Pereira Leonardo, Jenkins Thomas M, Berghella Vincenzo
Department of Obstetrics and Gynecology, Jefferson Medical College of Thomas Jefferson University, Philadelphia, PA, USA.
Am J Obstet Gynecol. 2003 Oct;189(4):1002-6. doi: 10.1067/s0002-9378(03)00771-3.
This study was undertaken to compare management of red blood cell alloimmunization by Doppler measurement of middle cerebral artery peak systolic velocity (MCA-PSV) to conventional management with amniocentesis.
A historical cohort of 28 fetuses at risk for anemia caused by red blood cell alloimmunization was followed between 1999 and 2002 at a single institution. The decision to perform percutaneous umbilical cord blood sampling (PUBS) was based on conventional management. MCA-PSV Doppler was measured before amniocentesis or PUBS but not used clinically.
Twenty-eight fetuses were followed up: 4 had severe anemia, 1 had moderate anemia, 3 had mild anemia, and 20 were nonanemic. Conventional management had a sensitivity and positive predictive value for moderate-to-severe anemia of 80% and 44%, with a false-positive rate of 56%. In the same patients, MCA-PSV Doppler had a sensitivity and positive predictive value for moderate-to-severe anemia of 100% and 71%, with a false-positive rate of 28%.
Compared with conventional management, MCA-PSV Doppler may have a better predictive accuracy for moderate-to-severe fetal anemia in red blood cell alloimmunization. Management by MCA-PSV Doppler may eliminate the need for amniocentesis and reduce the number of PUBS performed in red blood cell-alloimmunized pregnancies.
本研究旨在比较通过测量大脑中动脉收缩期峰值流速(MCA-PSV)进行多普勒检查与采用羊膜腔穿刺术的传统方法对红细胞同种免疫的管理效果。

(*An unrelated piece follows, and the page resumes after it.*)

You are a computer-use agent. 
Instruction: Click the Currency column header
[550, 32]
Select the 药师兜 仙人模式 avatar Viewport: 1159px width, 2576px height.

1999年至2002年在一家机构对28例因红细胞同种免疫而有贫血风险的胎儿进行了历史性队列研究。经皮脐血采样(PUBS)的决策基于传统管理方法。在进行羊膜腔穿刺术或PUBS之前测量MCA-PSV多普勒值,但未用于临床。
对28例胎儿进行了随访:4例有严重贫血,1例有中度贫血,3例有轻度贫血,20例无贫血。传统管理方法对中度至重度贫血的敏感性和阳性预测值分别为80%和44%,假阳性率为56%。在同一批患者中,MCA-PSV多普勒检查对中度至重度贫血的敏感性和阳性预测值分别为100%和71%,假阳性率为28%。
与传统管理方法相比,MCA-PSV多普勒检查对红细胞同种免疫导致的中度至重度胎儿贫血可能具有更好的预测准确性。采用MCA-PSV多普勒检查进行管理可能无需进行羊膜腔穿刺术,并减少红细胞同种免疫妊娠中PUBS的实施次数。